I needed to parse server logs and create Spark DataFrames to query information from the query string parameters. My naive version kept throwing errors about mismatched number of fields in schema and those in the row being queried.

It turns out I was dealing with over 350 different query string params across the logs. This could change over time and there was no way I was going to add these programmatically by hand.

The technique I used was to in the first pass, parse out all the various parameters and then as a second job, make sure that every row had all the fields that were present. I am not sure if there is a different Spark way of doing this.

Here is what worked in my particular case.

Parse the logs normally using a regex to split the fields and parameters normally

from pyspark.sql import SQLContext, Row
from pyspark.sql.types import *
from pyspark import SparkContext

sc = SparkContext("local", "Parse Logs")
sqlContext = SQLContext(sc)

def parseSchema(line):
 return (' '.join(line.asDict().viewkeys())).split()
def parseLogs():
    """ Read and parse log file """
    parsed_logs = (sc
                   .textFile(logFile)
                   .map(parseServerLogLine)
                   .cache())
    schema = (access_logs
                .flatMap(parseSchema)
                .map(lambda s: (s,1))
                .reduceByKey(lambda a, b: a + b)
                .cache())
    return parsed_logs, schema

Make sure the parsed logs are cached by using the cache() directive. The parseSchema method takes each key value pair in the parsed_logs RDD Row.

The schema RDD accumulates all possible parameter keys as it processes each line of the log file, the reduceByKey action builds the final list with counts of occurences of each parameter.

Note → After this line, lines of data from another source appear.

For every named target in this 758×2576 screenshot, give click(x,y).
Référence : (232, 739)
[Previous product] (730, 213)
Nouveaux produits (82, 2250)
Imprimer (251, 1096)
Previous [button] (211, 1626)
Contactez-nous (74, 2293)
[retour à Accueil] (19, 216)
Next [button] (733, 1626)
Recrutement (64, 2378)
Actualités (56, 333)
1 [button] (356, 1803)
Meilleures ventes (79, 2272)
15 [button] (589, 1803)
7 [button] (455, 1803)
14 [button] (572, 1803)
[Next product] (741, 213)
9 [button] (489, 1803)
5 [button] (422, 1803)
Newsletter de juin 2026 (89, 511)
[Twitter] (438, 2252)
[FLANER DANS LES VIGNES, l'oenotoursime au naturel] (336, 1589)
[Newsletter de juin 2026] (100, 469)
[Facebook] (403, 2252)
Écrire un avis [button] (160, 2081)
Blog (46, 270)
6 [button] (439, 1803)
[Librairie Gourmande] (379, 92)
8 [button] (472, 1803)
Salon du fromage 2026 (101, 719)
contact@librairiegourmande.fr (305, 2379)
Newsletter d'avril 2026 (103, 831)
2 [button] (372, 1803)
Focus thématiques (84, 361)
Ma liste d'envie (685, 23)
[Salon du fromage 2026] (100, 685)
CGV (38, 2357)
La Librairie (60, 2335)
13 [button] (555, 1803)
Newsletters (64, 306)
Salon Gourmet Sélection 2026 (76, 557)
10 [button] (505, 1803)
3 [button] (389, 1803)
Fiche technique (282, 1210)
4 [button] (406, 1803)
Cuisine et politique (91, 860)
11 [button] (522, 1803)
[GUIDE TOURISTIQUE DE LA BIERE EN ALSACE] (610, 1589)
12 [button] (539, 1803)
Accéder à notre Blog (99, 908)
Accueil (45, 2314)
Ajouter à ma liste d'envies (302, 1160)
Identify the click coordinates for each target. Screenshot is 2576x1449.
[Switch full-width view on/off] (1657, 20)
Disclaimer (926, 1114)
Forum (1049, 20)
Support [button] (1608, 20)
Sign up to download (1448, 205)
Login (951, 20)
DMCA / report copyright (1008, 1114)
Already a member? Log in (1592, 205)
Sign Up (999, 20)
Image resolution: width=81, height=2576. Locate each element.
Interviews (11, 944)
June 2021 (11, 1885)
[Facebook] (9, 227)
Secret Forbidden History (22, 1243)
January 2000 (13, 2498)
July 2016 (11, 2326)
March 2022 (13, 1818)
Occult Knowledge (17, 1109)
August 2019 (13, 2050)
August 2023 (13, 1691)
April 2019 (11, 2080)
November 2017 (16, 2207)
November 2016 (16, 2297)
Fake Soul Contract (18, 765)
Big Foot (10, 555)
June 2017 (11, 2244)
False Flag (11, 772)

As a next step - once we have all the possible keys parsed out, we create a dictionary of all possible parameters via dictionary comprehension.

parsed_logs, access_logs, failed_logs, schema = parseLogs()
schemaDict = {pair[0]: '' for pair in schema.collect()}

The next step is to modify the log Rows so that each row has all the possible elements, albeit empty for ones that don’t exist in that particular row.

By this point we have (1) all the rows parsed, rows have a variable number of parameters and (2) the entire schema in a dicitonary. The tricky bit here is to realize that since Spark is splitting the work to multiple workers on different Hadoop nodes, the schema will need to be somehow shared. The Spark way of doing this is via BroadcastVars. These are read-only serializable values that are cached on each worker node. To do this we create a new BroadcastVar with with schema dictionary we created above.


broadcastVar = sc.broadcast(schemaDict)

The final job is to enrich the log Rows with all the missing parameters so that the DataFrame can be created.

def enrichRow(row):
    """Add missing fields for DataFrame to work
    """
    rowdata = row.asDict()
    newRow = broadcastVar.value.copy()
    newRow.update(rowdata)
    return (Row(**newRow))

def finalLogs():
    final_logs = (access_logs
                .map(enrichRow)
                .cache())
    return final_logs

final_logs = finalLogs()

At this point we have (1) The parsed rows where every row has all the possible parameters ready to create a DataFrame.

schemaAccess = sqlContext.createDataFrame(final_logs)
schemaAccess.printSchema()

schemaAccess.registerTempTable("access")
schemaAccess.show()

res = sqlContext.sql("select client_identd, endpoint, count(*) from access group by client_identd, endpoint order by count(*) desc")

You will notice that we are letting Spark infer the schema itself by parsing the first row typically. If there are Types that are specific, you will need to create those as StructType and StructField constructs.

Note that this not production ready code and mostly explains the concept behind creating DataFrames from data that may not be complete.